Puerto Rico Task Force Report: Hope for 2017?

This week the much-awaited report from the Congressional Task Force on Economic Growth in Puerto Rico was delivered to the House and Senate. Even though the lawmakers who asked for it have left Washington for the year, the fiscal and economic problems confronting Puerto Rico certainly haven’t left that island territory.

Puerto Rico's single greatest challenge is getting the private sector out from under the crushing burden of an over-taxing, over-spending, and over-regulating public sector -- a burden for which both Washington, DC and San Juan are responsible. The Task Force’s report provides several useful (and a few less useful) starting points for doing so. 

The Task Force's recommendation regarding the applicability of current Tax Code provisions such as the Section 199 manufacturing deduction is spot-on. Until Congress overhauls the entire system, at the very least, this section of the law that provides some relief for job-creators should apply with the same certainty toward Puerto Rico as it does for the rest of the United States. The Task Force likewise deserves praise for being receptive to more competitive tax policies for businesses investing in the Commonwealth.

Not all of the report's advice is ideally suited for implementation. Offering Puerto Rico expanded assistance programs from the Small Business and Economic Development Administrations, agencies which taxpayers have rightly criticized in the past for careless oversight, should be regarded with caution.

Yet, it is long past time to get beyond general recommendations and get to enactment of specific remedies. National Taxpayers Union and many other advocates have offered specific plans for Puerto Rico that would work in harmony with the most often-discussed federal corporate tax reform initiatives. In addition, federal leaders must consider other urgent reforms that were left out of the main report but were abundantly clear in public submissions to the Task Force (including NTU’s here).

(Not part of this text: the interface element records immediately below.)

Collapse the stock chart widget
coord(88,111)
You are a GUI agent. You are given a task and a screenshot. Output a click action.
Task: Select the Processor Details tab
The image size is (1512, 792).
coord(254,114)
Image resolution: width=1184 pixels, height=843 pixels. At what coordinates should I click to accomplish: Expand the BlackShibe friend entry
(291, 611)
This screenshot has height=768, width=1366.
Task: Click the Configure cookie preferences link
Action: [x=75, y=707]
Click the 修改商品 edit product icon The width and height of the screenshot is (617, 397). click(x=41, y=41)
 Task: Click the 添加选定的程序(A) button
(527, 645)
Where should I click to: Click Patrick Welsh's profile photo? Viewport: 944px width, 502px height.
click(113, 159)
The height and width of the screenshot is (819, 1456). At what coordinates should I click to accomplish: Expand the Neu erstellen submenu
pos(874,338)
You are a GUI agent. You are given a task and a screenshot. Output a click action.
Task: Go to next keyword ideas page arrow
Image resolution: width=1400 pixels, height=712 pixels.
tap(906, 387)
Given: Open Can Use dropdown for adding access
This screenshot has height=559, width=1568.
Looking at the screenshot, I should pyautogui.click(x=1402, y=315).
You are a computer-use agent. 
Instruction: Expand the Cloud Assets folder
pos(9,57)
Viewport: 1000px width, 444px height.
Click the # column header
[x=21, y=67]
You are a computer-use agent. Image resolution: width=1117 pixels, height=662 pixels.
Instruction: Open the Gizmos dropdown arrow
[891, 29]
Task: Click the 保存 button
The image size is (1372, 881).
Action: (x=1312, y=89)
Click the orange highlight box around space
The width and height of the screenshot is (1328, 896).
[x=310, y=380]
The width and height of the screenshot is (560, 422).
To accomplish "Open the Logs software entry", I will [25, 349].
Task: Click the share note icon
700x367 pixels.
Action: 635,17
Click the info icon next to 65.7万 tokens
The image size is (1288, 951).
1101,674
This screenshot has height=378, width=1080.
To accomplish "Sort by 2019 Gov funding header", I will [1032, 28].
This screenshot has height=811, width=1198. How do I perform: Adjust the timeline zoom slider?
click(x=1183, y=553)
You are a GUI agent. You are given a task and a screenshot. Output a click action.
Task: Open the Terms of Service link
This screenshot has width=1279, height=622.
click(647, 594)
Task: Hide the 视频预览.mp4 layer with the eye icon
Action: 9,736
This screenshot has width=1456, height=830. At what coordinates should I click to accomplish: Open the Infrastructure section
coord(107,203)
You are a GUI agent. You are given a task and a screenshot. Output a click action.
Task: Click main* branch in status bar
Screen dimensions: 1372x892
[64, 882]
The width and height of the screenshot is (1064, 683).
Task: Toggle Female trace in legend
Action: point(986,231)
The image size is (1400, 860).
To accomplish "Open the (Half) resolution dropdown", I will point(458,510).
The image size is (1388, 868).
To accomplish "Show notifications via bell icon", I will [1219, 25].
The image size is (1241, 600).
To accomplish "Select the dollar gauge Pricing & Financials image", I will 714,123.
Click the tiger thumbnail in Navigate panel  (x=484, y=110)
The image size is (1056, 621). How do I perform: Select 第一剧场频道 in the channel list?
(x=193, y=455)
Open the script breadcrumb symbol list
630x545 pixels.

A prominent standout is relief, even partially, from Jones Act shipping restrictions. 

By the same token, Puerto Rico's government must reshape its entire approach to how it raises revenues and expenditures, so as to make the Commonwealth a regional economic powerhouse not only among states on the Mainland but also among nations in the Caribbean. Reducing local taxes as well as gaining control over pension liabilities are key to this effort.

The Task Force's report is one of many tools that public officials now have to provide all U.S. taxpayers, including those who reside in Puerto Rico, the accountable government and strong free-market economy they deserve. The incoming Congress and Administration need to pick up those tools and get to work right away in 2017.